Efficient Load Balancing Using Enhanced Dragonfly with Firefly Optimization Over Cloud Computing Environment
P. Viswanatha ReddyResearch Scholar, Department of Networking & Communications, School of Computing, SRM Institute of Science and Technology, Kattankulathur, Tamil Nadu, India. vp7891@srmist.edu.in0009-0007-4694-1489
Dr.P. SavaridassanDepartment of Networking and Communications, SRM Institute of Science and Technology, Kattankulathur, Tamil Nadu, India. savaridp@srmist.edu.in0000-0002-5088-3732
Keywords: Cloud Computing, Load Balancing, Enhanced Dragonfly–Firefly Optimization (EDFO), Energy Efficiency, Improved Advanced Encryption Standard (IAES), Data Integrity and Security.
Abstract
The large number of users of the cloud has resulted in a rapid increase in the number of requests for tasks, and scheduling tasks efficiently and load balancing them across non-homogeneous virtual machines (VMs) has become an urgent matter. This is a problem that is inherently NP-hard, especially when the Objective is to optimize multiple Objectives, such as makespan, execution cost, scheduling time, and resource utilization. Current meta-heuristic methods, such as the Particle Swarm Optimization (PSO), are computationally expensive and do not converge to global optimality when applied in isolation. To overcome these shortcomings, this paper proposes an Enhanced Dragonfly-Firefly Optimization (EDFO) algorithm, coupled with an Improved Advanced Encryption Standard (IAES) mechanism for safe and effective scheduling of cloud tasks.

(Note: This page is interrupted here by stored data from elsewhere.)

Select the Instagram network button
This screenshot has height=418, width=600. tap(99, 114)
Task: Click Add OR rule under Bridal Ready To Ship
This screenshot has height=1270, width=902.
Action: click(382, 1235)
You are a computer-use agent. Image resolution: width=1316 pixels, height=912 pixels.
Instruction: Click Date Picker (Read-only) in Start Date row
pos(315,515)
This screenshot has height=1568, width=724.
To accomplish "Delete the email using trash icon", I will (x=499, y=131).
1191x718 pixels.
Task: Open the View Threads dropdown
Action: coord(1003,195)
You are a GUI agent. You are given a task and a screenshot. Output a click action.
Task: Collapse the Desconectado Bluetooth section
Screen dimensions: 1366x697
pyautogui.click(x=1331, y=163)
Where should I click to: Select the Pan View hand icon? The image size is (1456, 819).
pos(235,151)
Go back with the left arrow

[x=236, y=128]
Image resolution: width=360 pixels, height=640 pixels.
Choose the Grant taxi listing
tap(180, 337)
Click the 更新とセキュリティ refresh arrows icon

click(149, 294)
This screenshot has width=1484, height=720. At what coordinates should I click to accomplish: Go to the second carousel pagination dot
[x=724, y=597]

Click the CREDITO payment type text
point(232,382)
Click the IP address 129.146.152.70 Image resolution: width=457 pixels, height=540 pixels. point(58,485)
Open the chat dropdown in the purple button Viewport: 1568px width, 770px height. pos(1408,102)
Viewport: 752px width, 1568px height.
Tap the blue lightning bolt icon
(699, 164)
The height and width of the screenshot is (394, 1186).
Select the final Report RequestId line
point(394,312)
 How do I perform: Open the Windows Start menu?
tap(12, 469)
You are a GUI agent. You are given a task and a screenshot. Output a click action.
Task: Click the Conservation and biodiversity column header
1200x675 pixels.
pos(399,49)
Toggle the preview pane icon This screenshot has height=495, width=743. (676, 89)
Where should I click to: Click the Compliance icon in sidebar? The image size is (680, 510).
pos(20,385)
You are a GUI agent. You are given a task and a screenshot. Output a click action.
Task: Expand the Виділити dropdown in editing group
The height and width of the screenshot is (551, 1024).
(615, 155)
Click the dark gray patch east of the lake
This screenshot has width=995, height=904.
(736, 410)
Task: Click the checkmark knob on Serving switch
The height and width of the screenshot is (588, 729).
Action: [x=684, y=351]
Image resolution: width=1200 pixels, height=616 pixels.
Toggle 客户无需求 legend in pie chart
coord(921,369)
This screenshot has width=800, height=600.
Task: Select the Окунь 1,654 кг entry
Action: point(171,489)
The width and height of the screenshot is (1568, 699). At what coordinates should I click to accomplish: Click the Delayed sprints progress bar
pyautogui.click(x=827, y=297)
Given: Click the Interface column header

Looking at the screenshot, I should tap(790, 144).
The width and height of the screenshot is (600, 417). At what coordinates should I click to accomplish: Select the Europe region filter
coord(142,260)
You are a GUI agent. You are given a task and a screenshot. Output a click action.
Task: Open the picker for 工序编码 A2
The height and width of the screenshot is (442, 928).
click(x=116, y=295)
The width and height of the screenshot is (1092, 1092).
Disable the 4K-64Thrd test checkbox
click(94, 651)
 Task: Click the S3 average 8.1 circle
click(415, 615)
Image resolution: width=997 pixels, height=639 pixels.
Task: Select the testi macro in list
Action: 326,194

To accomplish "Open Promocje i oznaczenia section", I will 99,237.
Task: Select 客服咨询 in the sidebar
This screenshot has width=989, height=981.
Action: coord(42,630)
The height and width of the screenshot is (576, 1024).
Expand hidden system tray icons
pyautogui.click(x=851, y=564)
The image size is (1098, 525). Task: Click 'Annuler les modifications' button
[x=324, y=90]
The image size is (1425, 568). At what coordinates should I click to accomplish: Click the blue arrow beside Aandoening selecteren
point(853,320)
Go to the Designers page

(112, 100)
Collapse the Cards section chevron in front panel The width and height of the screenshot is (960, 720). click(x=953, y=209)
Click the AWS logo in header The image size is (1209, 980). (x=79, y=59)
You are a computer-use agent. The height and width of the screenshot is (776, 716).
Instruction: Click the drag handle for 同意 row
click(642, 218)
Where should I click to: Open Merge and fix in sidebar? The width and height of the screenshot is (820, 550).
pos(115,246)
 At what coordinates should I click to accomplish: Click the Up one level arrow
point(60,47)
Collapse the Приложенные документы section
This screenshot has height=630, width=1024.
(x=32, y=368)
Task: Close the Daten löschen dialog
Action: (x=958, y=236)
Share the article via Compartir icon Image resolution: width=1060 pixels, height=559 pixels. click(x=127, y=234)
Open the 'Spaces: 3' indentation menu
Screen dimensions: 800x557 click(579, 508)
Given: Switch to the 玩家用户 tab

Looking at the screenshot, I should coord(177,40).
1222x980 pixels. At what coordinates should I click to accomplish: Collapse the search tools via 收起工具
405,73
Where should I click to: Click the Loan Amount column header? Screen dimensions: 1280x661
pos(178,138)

The EDFO model was an effort to merge the global search capability of the Dragonfly algorithm and the local refinement strength of the Firefly algorithm. The multi-objective function is formulated to minimize the maximum difference in VM completion times and to achieve even workloads. The results of the proposed EDFO-IAES are experimentally evaluated and shown to be much more effective than currently used methods such as DFGA and IBPSO-LBS. In particular, the imbalance level decreases to 0.45, the average storage usage increases to about 94%, and makepan is minimized by nearly a quarter across the workload variabilities. Besides, incorporating IAES increases data security without imposing a substantial computational burden. All in all, the suggested framework is more efficient, scalable, and secure, which is why it can be considered a viable solution for a real-life cloud computing setup.